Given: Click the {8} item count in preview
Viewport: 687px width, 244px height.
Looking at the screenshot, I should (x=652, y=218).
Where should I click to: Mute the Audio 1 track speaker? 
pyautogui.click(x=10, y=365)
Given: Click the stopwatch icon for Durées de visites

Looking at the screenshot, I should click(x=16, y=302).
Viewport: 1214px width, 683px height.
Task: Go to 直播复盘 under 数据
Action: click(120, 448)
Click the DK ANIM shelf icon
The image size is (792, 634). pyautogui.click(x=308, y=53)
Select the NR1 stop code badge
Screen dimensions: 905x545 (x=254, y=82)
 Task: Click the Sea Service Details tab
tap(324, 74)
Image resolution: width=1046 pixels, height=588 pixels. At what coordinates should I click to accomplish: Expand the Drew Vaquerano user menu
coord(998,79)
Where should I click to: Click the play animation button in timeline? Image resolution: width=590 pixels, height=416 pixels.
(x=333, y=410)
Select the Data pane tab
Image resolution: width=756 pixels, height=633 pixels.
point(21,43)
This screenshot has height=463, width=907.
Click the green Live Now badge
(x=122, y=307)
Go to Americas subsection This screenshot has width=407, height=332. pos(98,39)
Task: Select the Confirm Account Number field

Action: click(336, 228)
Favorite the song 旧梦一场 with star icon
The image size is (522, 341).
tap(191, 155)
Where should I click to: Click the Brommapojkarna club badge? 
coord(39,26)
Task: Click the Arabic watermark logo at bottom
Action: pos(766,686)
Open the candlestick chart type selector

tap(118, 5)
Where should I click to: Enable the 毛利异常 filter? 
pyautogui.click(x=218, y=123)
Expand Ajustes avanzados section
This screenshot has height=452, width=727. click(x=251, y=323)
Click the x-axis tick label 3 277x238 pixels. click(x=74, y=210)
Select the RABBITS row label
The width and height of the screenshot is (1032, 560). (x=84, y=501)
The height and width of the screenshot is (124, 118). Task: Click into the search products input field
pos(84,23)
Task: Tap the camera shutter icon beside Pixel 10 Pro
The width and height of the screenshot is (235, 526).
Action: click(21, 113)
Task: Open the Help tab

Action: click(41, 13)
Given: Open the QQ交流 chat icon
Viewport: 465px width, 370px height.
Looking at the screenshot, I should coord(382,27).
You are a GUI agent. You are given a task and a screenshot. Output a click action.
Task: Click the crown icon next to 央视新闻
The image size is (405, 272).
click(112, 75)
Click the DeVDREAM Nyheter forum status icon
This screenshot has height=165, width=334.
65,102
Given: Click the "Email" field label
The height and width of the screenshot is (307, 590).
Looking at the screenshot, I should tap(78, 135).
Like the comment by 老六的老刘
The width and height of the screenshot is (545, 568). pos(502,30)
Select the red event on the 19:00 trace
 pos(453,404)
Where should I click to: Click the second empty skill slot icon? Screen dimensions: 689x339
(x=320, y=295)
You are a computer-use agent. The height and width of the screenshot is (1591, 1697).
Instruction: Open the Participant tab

● **WORK ORDER**:
The lines to quote run from the one containing "You are a computer-use" through the final line of the material above; please give them exactly, both ends included, and nothing else.

● **EXPECTED ANSWER**:
You are a computer-use agent. The height and width of the screenshot is (1591, 1697).
Instruction: Open the Participant tab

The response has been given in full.